Why this is happening is, like all film trends, somewhat coincidental; but there are a few obvious reasons, too. The huge success of Tarantino’s “Pulp Fiction” last fall proved that a large audience exists for intelligently presented violence. Part of it also has to do with the ever-rising costs of making action films - though “Crimson Tide” didn’t come cheap, it would have been much more expensive if it was ballistics-based rather than dialogue-centered.
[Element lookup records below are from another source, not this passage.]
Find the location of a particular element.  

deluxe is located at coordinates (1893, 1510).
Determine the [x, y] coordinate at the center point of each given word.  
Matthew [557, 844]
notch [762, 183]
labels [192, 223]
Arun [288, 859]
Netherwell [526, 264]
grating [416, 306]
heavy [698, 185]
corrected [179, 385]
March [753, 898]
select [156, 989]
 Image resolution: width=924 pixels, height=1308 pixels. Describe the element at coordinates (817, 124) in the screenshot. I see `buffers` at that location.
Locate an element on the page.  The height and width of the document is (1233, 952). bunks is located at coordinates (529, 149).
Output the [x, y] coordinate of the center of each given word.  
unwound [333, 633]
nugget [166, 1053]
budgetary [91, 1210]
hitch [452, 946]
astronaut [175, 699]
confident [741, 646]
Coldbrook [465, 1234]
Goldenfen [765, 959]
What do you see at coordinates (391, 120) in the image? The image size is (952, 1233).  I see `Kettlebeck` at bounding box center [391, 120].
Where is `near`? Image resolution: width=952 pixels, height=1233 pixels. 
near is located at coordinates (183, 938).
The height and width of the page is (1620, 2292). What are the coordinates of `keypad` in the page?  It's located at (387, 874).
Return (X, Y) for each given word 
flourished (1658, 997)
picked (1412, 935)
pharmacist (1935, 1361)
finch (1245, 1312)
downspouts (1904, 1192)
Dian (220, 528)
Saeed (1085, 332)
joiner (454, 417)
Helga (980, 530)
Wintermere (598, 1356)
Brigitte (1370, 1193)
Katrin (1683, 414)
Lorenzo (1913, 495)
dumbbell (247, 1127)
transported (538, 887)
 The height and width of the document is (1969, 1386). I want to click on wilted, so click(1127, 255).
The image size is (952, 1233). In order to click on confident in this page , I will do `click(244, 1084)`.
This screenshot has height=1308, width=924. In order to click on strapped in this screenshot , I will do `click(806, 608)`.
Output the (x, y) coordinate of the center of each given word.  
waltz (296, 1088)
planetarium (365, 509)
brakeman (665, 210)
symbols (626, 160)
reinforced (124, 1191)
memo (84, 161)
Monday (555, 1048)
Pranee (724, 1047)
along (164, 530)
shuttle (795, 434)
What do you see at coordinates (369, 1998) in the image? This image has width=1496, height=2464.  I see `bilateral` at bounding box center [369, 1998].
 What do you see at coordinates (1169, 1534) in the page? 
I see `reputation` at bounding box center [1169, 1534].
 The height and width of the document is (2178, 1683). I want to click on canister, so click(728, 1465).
Another factor is that, as we move into an increasingly technological world, the heroes of films like “Mnemonic,” “Congo” and even “Die Hard” must be smart enough to work the equipment required to get the job done. Then there’s the fact that the basic action movie formula has been played to death over the last decade. Like any overworked genre, something has to be done to keep things fresh, and smarter, funnier, less predictable heroes are a relatively easy (and inexpensive) way of adding extra dimensions to the show.
“I liked playing an essentially gentle guy in a movie where the woman was much more assertive,” said “Congo’s” Dylan Walsh. “If you switched them and put them into their cliche spots, immediately the movie becomes less interesting.”
There’s even a chance that more thoughtful protagonists could help deflect the current political criticism of Hollywood. Maybe sacrificing a few more moments of mindless mayhem for a bit of intelligent discourse is a positive baby step toward entertainment both Bob Dole and people who actually like movies can approve of.
Of course, the main interest for most of these movies still lies in their action, and no one is thinking of any of them as cerebral exercises. Summer blockbusters rise or fall on their appeal to the most reliable moviegoing demographic on Earth: young males who just got out of school.